FDA Preemption Case Heading to the Supreme Court

A potentially landmark case regarding federal "preemption" of state law claims will be heard by the U.S. Supreme Court in the upcoming term. In November, the Court will hear arguments regarding whether a patient will be allowed to keep the approximately $6 million judgment that a Vermont jury ordered Wyeth to pay her for failing to adequately warn about the risks of one of its drugs. The case could be significant in the ongoing battle over "preemption," a doctrine that can prohibit injured consumers from suing in state court when the product that allegedly caused injury has satisfied federal standards and requirements. The threshold issue in this line of cases is whether FDA approval of a drug preempts state law claims challenging safety, efficacy or labeling. Manufacturers have long argued that the FDA's actions are the final word on safety and effectiveness as provided by federal statute, but many states disagree. Thus, the Supreme Court’s decision is being closely monitored by industry and the plaintiff’s bar. This case ultimately could determine whether injured patients will be able to sue manufacturers under state law when the allegedly offending product has already been approved by the FDA. A decision by the Court in the last term held that a lawsuit concerning injuries caused by medical devices was preempted by a 1976 federal law.

In the current case, the patient, a Vermont resident, received Phenergan, which carries the warning: "inadvertent intra-arterial injection can result in gangrene requiring amputation." The patient received the drug via "IV push." The physician administering the drug missed the vein, eventually resulting in the amputation of the patient's arm. Because Phenergan's label did not rule out administration of the drug by IV push, the patient sued, arguing that the drug should have carried a stronger warning regarding IV push administration. Wyeth argued that it could not change Phenergan's labeling to comply with Vermont law without violating federal law. A jury disagreed and awarded the patient approximately $6 million, a verdict upheld by the Vermont Supreme Court.

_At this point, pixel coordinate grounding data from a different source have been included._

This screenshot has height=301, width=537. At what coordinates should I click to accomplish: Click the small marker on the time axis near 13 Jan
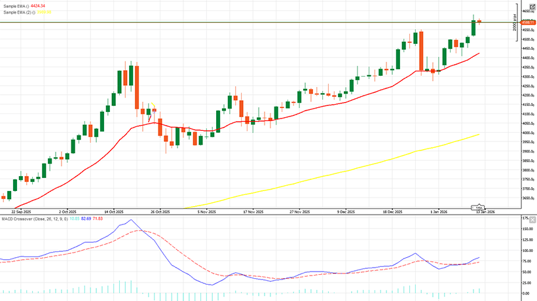click(x=479, y=207)
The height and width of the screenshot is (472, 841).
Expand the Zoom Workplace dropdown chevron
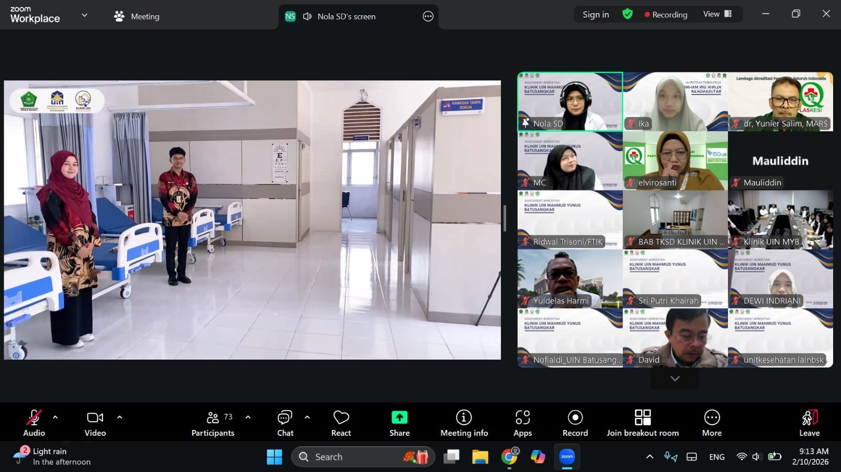pos(84,16)
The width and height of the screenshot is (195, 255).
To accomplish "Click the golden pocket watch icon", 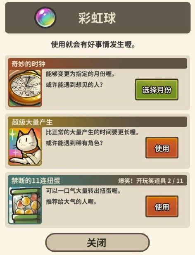I will [25, 88].
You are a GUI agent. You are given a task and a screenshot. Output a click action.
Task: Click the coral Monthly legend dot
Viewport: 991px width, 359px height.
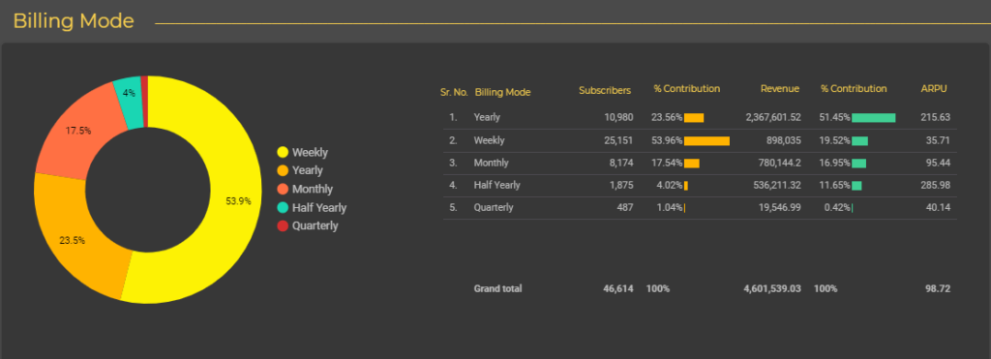tap(283, 189)
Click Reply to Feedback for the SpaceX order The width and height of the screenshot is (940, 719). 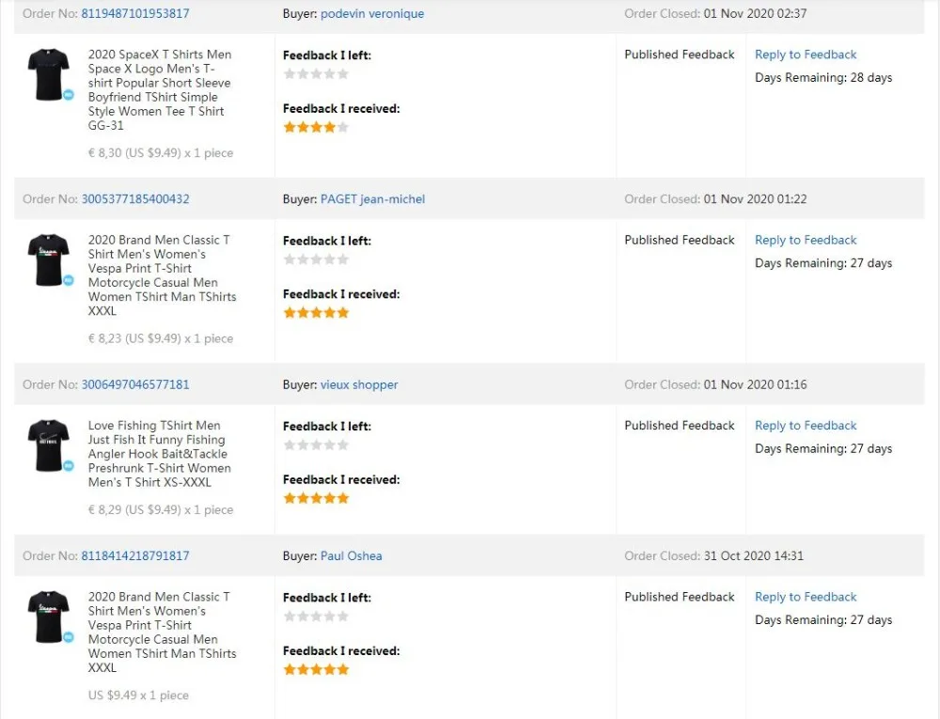(x=806, y=55)
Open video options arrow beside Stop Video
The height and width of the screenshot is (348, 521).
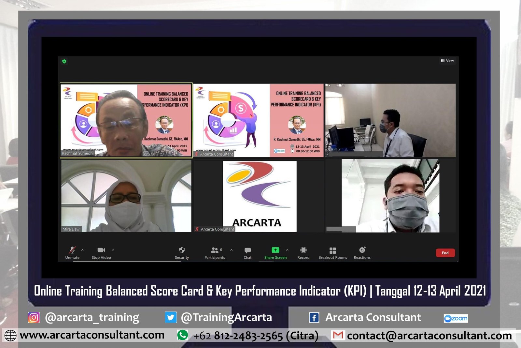113,250
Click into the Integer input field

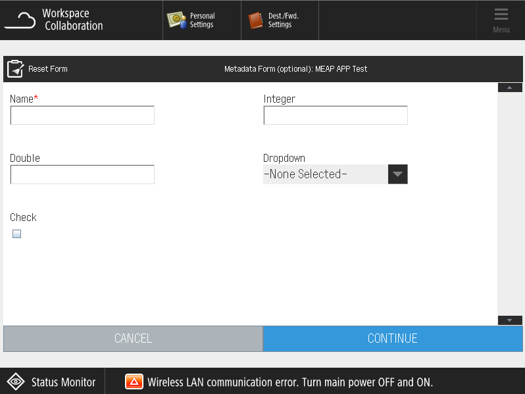pos(336,116)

FTC Red Flag Rules May Affect Hospitals and Other Providers

The Federal Trade Commission (FTC) has issued a reminder of the upcoming Nov. 1, 2008, compliance deadline for implementing identity theft prevention programs pursuant to the identity theft red flag rules (Red Flag Rules). In brief, the Red Flag Rules require financial institutions and creditors holding consumer or other "covered accounts" to develop and implement an identity theft prevention program, and to develop reasonable policies and procedures to prevent and mitigate identity theft. A “covered account” is defined as an “account…primarily for personal, family, or household purposes, that involves or is designed to permit multiple payments or transactions…for which there is a reasonably foreseeable risk to customers or to the safety and soundness of the…creditor from identity theft.” Patient accounts maintained by hospitals and other providers appear to satisfy this definition. The Red Flag Rules give entities some flexibility in implementing identity theft programs, depending on their size and the complexity of their operations. Because many of the requirements of the Red Flag Rules overlap with requirements of the Health Insurance Portability and Accountability Act (HIPAA), health care providers are likely to already have implemented many of the required measures in their HIPAA compliance efforts. We recommend that providers review their privacy and security programs to determine whether they adequately address the requirements of the Red Flag Rules.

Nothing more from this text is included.